Digital Vision: Computers as Media: Exhibit coordinator Bruce Frank invited professional artists Phil Bloomfield, John Stephen Hockensmith, Darrell Kincer, Michael Levin, Fred Reaves, and Arturo Alonzo Sandoval who also served as jurors for the “Top 30 Emerging Artists” ranking the top 10 selections for sponsored awards and certificates of merit.   You will have two opportunities to meet and speak with the featured artists about their insights and techniques of visual expression.  Robert “Bruce” Frank, a well established professional artist from Scott County has participated in exhibitions at the Scott County Arts & Cultural Center since it opened December 2006.  In this exhibit he provides outstanding examples of “digital visions”, melding his own photography of natural subjects through the use of computer software.  He is generous with his time to help new artists learn and grow, so we are fortunate he offered to coordinate this outstanding exhibition of professional artists who use computers to create – and emerging artists new to the spotlight of gallery exhibitions.
This event of invited professional artists includes a juried exhibition of emerging artists  bringing in 71 entries from Elkhorn Crossing School, Georgetown College, University of Kentucky, Spencerian College, Bluegrass Community Technical College, and individuals age 25 and younger.

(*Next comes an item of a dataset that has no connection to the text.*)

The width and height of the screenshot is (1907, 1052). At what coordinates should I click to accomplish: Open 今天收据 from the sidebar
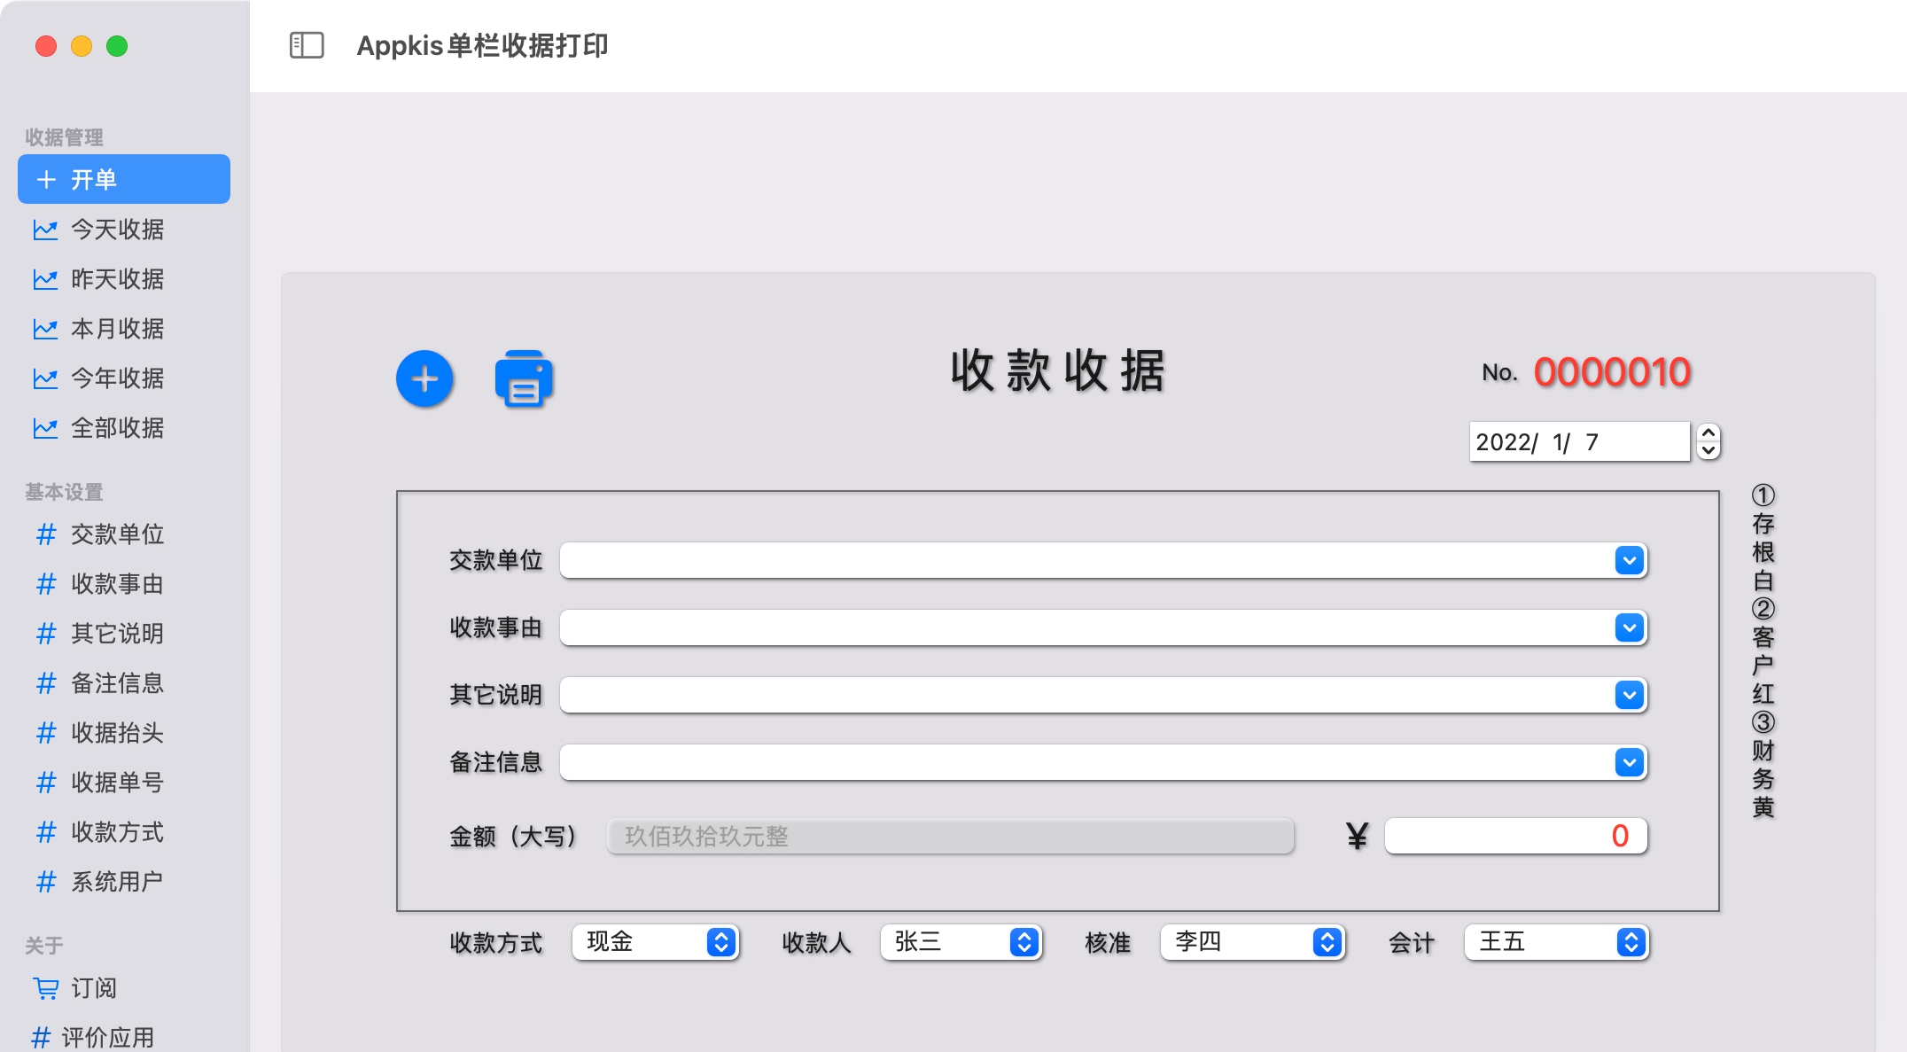coord(117,230)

“If available in his day, would Picasso have used a personal computer and graphics tablet to create his art, or Ansel Adams used Photoshop as his digital darkroom? In my estimation they would have embraced the digital format, if only because artists constantly strive to perfect their craft using the all available tools at their disposal.
From my perspective, working with computer hardware and software allows me to explore endless variations of color and composition, combining images instantly and with precision, until the final result coalesces to become my vision.
The artists in this exhibit have all used computer processes in multiple and extraordinary ways.  Computers are a constantly evolving contemporary media that will continue to expand the creative horizons of artists for generations.”
— Bruce Frank, exhibit coordinator

The Juried exhibit of Emerging Artists:
” A key purpose of this exhibit is to give young artists under 25, who may not have done so previously, the opportunity to be involved in a gallery exhibit, and to open their eyes to the possibility of becoming a professional artist, along with all that entails. Presentation, pricing, and developing an artist’s statement are all part of the process. In my opinion, the young artists in this show have all risen to the occasion, and exceeded my already high expectations by way of their enthusiastic participation and creative thinking. “
— Bruce Frank, exhibit coordinator

1 comment:

Earl Grey said...

Lots of great opportunities on campus, off-campus, and on another campus. Hope everyone can take advantage of one of these, at least!